A mais grave das acusações contra o dentista: ao invés de embelezar os dentes, Beltrami os estragava. Para isso, colocava os pacientes para dormir, ainda na sala de espera. Conforme consta em processo ético do CRO, aplicaria injeções intravenosas, sem acompanhamento de anestesista, fazendo os pacientes adormecerem por longas horas na clínica e colocando-os em risco de morte. O apagão na cadeira do dentista permitia que ele extraísse ou estragasse dentes saudáveis. Depois, diante do desespero de pacientes banguelas, Beltrami se desculpava, alegando que era a única alternativa para evitar doenças.

– Só eu posso salvar teus dentes – garantiu a uma paciente.

Há relatos de que Beltrami costumava trabalhar com uma pistola sobre a mesa do consultório, levando pacientes a se sentirem sob ameaça. Em audiência no CRO, alegou que era colecionador, tinha armas por questões decorativas e guardava armas em outro ambiente da clínica, longe do alcance dos pacientes. Uma noite, nervoso, ao ouvir um barulho na recepção, o dentista teria pedido ao acompanhante de uma paciente para pegar um revólver para uma eventual reação a ladrões, pois acreditava que estavam invadindo a clínica. Na verdade, tratava-se de um empregado fechando a porta da frente da clínica.16934805

Das 51 queixas de pacientes contra o cirurgião-dentista Silvio Carlos Beltrami Gonçalves, registradas na Polícia Civil de Capão da Canoa, em 26 foram concluídas as investigações e remetidos os inquéritos para a Justiça. As demais seguem em apuração. Dos 26 inquéritos, sete já viraram processos criminais, com acusação de lesões corporais. Outros 13 foram arquivados por falta de provas. O Conselho Regional de Odontologia (CRO) recebeu 24 denúncias contra Beltrami, 16 se confirmaram. A entidade reconheceu graves erros, condenando-o com a cassação do registro profissional nos 16 processos éticos, decisão ratificada em primeiro grau pelo Conselho Federal de Odontologia na primeira instância, ainda cabendo recurso.

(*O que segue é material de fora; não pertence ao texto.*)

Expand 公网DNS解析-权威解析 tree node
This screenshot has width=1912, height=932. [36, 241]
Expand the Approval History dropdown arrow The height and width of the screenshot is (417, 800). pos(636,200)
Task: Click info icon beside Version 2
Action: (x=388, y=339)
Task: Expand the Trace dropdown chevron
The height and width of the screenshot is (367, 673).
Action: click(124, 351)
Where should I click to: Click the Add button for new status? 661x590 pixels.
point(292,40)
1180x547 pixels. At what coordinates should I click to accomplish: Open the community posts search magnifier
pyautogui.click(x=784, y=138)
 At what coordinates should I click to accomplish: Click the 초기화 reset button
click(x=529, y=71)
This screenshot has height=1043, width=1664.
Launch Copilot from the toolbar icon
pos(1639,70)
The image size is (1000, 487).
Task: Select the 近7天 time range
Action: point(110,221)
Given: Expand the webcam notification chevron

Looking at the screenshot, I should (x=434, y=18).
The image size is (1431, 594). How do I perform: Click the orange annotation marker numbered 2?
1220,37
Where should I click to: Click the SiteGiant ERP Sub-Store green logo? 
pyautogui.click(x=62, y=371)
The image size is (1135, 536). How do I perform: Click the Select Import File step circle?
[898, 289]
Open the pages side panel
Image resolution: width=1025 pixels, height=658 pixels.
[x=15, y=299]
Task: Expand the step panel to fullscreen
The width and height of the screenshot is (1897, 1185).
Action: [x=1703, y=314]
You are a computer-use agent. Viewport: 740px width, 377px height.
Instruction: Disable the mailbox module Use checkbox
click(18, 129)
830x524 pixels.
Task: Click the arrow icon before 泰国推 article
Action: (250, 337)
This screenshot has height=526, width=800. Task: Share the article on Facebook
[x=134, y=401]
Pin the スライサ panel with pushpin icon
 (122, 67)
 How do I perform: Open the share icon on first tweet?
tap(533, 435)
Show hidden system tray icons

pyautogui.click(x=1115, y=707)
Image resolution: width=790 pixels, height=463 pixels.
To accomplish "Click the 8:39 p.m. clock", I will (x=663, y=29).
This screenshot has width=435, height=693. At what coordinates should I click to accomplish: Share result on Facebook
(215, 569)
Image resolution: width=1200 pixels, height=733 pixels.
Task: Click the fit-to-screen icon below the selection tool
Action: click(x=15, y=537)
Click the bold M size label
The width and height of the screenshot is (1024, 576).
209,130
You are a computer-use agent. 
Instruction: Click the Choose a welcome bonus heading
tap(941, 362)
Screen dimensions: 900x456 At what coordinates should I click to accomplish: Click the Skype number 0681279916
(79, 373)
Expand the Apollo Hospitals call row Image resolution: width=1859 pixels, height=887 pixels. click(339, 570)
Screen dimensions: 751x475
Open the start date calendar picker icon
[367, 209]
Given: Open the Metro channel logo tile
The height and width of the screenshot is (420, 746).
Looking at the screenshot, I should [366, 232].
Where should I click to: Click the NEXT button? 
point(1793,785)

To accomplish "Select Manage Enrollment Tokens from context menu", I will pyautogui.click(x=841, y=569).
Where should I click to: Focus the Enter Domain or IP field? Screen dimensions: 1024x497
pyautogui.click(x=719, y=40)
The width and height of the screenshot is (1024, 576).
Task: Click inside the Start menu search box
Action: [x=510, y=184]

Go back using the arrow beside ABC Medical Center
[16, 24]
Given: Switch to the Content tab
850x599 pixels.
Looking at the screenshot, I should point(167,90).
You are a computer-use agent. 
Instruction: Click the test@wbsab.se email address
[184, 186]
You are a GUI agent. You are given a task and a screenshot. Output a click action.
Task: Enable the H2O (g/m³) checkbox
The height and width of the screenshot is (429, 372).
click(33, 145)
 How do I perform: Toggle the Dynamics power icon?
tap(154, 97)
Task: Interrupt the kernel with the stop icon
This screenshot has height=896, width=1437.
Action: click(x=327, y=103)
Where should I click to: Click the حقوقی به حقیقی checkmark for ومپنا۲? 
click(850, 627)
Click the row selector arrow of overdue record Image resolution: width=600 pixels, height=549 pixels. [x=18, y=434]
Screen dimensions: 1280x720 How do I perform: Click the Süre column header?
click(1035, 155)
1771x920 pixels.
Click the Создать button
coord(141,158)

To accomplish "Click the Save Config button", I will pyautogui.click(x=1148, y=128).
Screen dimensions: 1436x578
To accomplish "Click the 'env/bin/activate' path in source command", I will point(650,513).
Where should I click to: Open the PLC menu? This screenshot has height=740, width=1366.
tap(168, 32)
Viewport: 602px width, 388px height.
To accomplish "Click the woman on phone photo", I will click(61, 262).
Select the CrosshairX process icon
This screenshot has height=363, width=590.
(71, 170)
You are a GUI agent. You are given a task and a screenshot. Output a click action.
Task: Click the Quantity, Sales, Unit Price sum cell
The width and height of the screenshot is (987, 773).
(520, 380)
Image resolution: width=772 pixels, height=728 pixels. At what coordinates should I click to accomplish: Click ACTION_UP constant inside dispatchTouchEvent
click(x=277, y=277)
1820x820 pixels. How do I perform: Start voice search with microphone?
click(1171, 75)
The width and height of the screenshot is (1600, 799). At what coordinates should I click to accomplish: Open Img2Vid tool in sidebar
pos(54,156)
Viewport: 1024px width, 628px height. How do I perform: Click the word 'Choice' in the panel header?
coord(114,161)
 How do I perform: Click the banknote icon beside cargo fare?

Quando foi suspenso temporariamente pela Justiça Federal, a pedido do CRO, em abril de 2013, Beltrami alegou que era vítima de um complô para prejudicá-lo, arquitetado por uma ex-namorada, versão não comprovada.
Em parte dos processos Beltrami não foi encontrado pela Justiça. Estaria em Balneário Camboriú ou em Buenos Aires, cursando Medicina, segundo relato de ex-pacientes.
O dentista Silvio Beltrami não foi localizado. O jornal Zero Hora procurou os advogados dele, Roberto Ludwig e Lorenzo Alberto Paulo. Ludwig, que atua nos processos cíveis, informou que não faria declarações.